Key Experimental Results¶

Training utilizes 5 single-category datasets covering 5 domains (Pedestrian: Market-1501, Vehicle: VeRi, Marine: VesselReID, Animals: iPanda-50 / ATRW), totaling 2,092 identities and 72,317 images. Testing is conducted on 9 highly diverse datasets, including new settings for seen categories (Pedestrian: MSMT17, UAV-view vehicles: UAV-VeID) and unseen categories/tasks such as 69+ wildlife species, CUTE (50 lab object classes), University-1652 (Satellite-to-UAV building geolocation), and PetFace (fine-grained pet face ReID). All comparison methods except VICP (which requires 128 target domain images for adaptation) were reproduced under the same settings.

Main Results¶

Average over 9 datasets (Single-class + Multi-class) (mAP / mINP / R1):

Method	Type	Single-class Avg mAP	Multi-category Avg mAP	9-Dataset Avg mINP	Avg R1
TransReID (ICCV'21)	Domain-Specific	—	—	14.9	45.9
CLIP-ReID (AAAI'23)	Domain-Specific	—	—	12.4	45.9
PAT (ICCV'23)	Domain-Generalized	—	—	15.3	47.6
VICP† (ICCV'25)	Universal Object	—	—	6.8	43.5
MGOR (Ours)	OG-ReID	—	32.9 (CUTE)	17.5	51.1

The table represents combined averages for the nine datasets. MGOR boosts average mINP from PAT's 15.3 to 17.5 and average Rank-1 from 47.6 to 51.1. The advantage is more pronounced in multi-category scenarios (e.g., PetFace mAP 41.4 vs PAT 35.8, Wildlife71 mINP 54.5 vs PAT 46.8).

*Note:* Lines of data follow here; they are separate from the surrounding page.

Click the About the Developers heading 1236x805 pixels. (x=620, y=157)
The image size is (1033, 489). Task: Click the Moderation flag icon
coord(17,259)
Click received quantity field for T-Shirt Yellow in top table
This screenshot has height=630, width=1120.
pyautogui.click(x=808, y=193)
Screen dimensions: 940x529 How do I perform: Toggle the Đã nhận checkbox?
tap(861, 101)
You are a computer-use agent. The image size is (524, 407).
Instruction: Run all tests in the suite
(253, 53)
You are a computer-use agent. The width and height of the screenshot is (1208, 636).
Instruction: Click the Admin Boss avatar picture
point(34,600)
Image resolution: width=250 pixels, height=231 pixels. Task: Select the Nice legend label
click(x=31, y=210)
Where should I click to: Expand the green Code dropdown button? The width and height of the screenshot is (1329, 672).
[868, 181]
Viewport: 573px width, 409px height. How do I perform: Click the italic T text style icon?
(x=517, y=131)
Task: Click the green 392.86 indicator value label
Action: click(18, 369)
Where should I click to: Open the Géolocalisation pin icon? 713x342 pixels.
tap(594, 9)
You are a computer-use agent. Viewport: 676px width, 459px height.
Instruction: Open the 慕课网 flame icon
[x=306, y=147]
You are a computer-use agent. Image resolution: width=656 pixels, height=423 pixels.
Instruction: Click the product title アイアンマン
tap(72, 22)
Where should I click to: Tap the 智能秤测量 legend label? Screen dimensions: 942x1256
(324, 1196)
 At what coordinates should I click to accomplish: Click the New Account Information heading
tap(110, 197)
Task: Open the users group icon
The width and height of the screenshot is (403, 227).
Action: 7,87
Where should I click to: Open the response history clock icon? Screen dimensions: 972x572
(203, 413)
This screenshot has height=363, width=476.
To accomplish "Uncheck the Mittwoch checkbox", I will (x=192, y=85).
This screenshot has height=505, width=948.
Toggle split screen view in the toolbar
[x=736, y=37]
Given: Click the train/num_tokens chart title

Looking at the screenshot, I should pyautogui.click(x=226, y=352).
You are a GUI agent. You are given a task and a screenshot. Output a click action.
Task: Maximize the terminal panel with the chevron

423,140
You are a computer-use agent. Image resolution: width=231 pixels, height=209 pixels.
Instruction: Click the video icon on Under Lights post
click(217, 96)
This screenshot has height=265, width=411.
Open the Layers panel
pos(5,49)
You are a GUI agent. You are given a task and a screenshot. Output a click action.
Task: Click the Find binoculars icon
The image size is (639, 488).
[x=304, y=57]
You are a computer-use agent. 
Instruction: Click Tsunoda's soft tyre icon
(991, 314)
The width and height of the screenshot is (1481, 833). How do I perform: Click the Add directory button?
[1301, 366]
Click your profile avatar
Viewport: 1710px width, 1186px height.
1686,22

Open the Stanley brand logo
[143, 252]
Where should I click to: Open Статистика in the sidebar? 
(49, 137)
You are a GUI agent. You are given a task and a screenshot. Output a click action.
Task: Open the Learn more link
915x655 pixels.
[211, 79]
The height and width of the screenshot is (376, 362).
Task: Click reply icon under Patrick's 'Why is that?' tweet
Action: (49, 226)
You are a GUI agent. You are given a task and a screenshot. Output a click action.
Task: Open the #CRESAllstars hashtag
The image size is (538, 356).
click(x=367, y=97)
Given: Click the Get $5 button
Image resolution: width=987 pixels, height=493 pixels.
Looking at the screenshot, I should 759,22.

Key Observation: Many DG-ReID methods (ReNorm, BAU, ADSR) deteriorate significantly when jointly trained on multiple categories due to "semantic entanglement," sometimes performing worse than basic supervised models. VICP, which relies on target domain adaptation, performs well on single categories but drops sharply on mixed categories—confirming that a "unified representation without adaptation" is the correct solution for OG-ReID.

Ablation Study¶

Incremental component additions across 6 datasets (mAP):

Configuration	CUTE	MSMT17	PetFace	Univ-1652	Wildlife71	ELPephants
Baseline (ViT/TransReID)	23.3	14.2	31.5	13.5	83.3	11.8
+ EDPS & MOIL	31.6	16.2	40.5	18.2	85.3	13.6
+ EDPS & MOIL & HSE (Full)	32.9	18.1	41.4	19.5	86.0	14.0

Key Findings¶

EDPS + MOIL are the primary drivers of Gain: Adding just these two components jumps CUTE mAP from 23.3 to 31.6 (+8.3) and PetFace from 31.5 to 40.5 (+9.0), demonstrating that "controlled semantic perturbation + invariance learning without re-adaptation" effectively regularizes the feature space.
HSE provides the finishing touch: Adding HSE further improves all six datasets (MSMT17 +1.9, Univ-1652 +1.3). Dual-level supervision stabilizes cross-category representations without sacrificing intra-category discrimination.
EDPS "disjoint probability" is a tunable knob: Increasing the category disjointness between meta-train and meta-test benefits multi-category generalization at the cost of single-category (MSMT17) accuracy; EDPS offers more controlled category allocation compared to random PK sampling.
Visual Evidence: t-SNE visualizations show that Ours' representations mix different domains (colors) more uniformly within each cluster with weaker domain boundaries, indicating the learning of more cross-domain invariant identity features.

Highlights & Insights¶

Redefining the generalization axis for ReID: While previous generalization focused on "domain shift" (appearance changes within the same category), this work is the first to treat "category shift" (fundamental differences in identity cues across categories) as the core problem, backed by a comprehensive 100+ category evaluation protocol.
Clever Re-framing of Meta-Learning: Instead of using meta-learning for "new task adaptation," it is used as "semantic distribution regularization"—freezing parameters during meta-test to verify stability, allowing invariance to emerge as an equilibrium rather than through explicit alignment.
Near-Zero Cost Dual-Token Decoupling: Using one global and one local token separates "category-agnostic identity" and "category-specific details" into complementary subspaces. Using only the global path at inference makes it highly efficient for deployment.
Distance Distribution Alignment via Sliced Wasserstein: Aligning the shapes of distance distributions for positive/negative pairs, rather than directly aligning features, provides a more stable and lightweight conditional regularization for metric learning.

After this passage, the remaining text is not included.